In a group interview, more than one candidate will be in the same room, facing one or more interviewers. True group interviews are fairly rare, but can happen in organizations that rely a lot on teamwork, are highly competitive, or both. The best strategy in these situations is to make sure you provide good answers to questions directed to you personally, and act professionally when questions are directed at the whole group—giving others a chance to answer and avoiding a negative reaction to what others might say. A helpful strategy in this scenario is to model your answers on the way improv actors work with each other on stage. In improv, actors always accept the premise offered to them with a “yes, and…” approach. If another candidate offers an answer you feel is wrong, confronting them and possibly embarrassing them might make you look bad. Instead if you approach it by saying, “just building off what Joe said, I think it would be interesting to…”

Typically used in consulting, case interviews are a hybrid of a behavioral interview to start, and a real-time test of your skills to finish.

The initial part of the interview will be the more traditional behavioral style to get to know you and your background a bit better. Once that is done, the employer will present you with a very specific business problem (often a real example from their past clients). They will present it with a certain level of detail, but not typically enough for you to just “figure it out”. The expectation is that you will think about the information you have been given, ask a lot of questions to get a better sense of the problem and potential obstacles and pathways to solutions, and then formulate an informed response. Typically, this part of the interview might be 45-60 minutes. The expectation for this type of interview is not necessarily that you come to the correct conclusion, but that you exercise sound judgement, ask good questions, take notes, seek feedback as you progress in developing your solution, and can defend your final decision and back up your thought process and conclusion based on the information you were given. It is a miniaturized, real-time test of what it is like to be a consultant.

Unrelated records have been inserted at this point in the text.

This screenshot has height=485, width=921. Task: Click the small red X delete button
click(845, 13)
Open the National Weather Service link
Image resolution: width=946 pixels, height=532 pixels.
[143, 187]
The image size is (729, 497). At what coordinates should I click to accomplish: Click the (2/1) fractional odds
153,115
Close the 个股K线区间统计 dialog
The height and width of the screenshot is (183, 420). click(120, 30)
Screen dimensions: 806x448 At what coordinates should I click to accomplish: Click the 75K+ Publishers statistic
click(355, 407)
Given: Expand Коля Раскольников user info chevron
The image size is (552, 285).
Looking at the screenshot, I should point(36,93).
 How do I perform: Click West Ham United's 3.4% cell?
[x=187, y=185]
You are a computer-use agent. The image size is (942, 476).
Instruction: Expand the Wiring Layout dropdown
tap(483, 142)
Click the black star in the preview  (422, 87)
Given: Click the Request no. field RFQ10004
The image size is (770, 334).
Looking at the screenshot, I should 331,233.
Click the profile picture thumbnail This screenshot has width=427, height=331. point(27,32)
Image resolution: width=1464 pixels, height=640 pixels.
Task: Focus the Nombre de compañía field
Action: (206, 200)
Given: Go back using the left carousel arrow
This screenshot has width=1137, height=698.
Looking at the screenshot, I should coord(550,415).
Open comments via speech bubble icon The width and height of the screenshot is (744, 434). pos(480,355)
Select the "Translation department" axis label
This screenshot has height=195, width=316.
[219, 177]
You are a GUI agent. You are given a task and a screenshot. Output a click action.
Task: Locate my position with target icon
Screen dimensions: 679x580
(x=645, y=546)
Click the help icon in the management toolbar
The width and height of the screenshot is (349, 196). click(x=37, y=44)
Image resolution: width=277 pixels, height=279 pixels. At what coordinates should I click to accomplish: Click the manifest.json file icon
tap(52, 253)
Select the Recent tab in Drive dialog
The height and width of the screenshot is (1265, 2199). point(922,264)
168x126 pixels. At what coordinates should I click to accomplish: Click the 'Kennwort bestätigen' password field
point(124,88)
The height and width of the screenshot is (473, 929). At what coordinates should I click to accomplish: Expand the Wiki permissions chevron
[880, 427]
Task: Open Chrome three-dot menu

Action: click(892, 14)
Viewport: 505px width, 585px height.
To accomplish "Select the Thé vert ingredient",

This type is probably the least frequently used, outside of a very few high-pressure, highly competitive industries. The idea behind a stress interview is to ask questions where the substance of the question, the manner in which it is asked, or both, are designed to make the candidate veryuncomfortable (this might include questions or comments that are insulting, critical, or even attempting to embarrass/humiliate). The goal is to see how the candidate reacts to being in a high-stress environment. Can they still give intelligent answers? Can they show poise and respond with confidence? It’s the corporate equivalent of having an angry drill sergeant in your face.

From a corporate perspective this can make sense as an evaluative technique if you have highly demanding clients who might be under pressure themselves, or where the position requires fast thinking under stress, such as law enforcement or emergency medical personnel. While a full interview of this type is less common, individual interviewers across all industries have been known to throw a single “stress question” at candidates to see how they handle the unexpected. Whether facing a full interview of this style, or a single question, your goal as a candidate is to retain your poise. Remember, it’s not personal; it’s a type of game, so play along. Stay calm, take a deep breath, think about your answer, and be yourself—don’t let the situation intimidate you.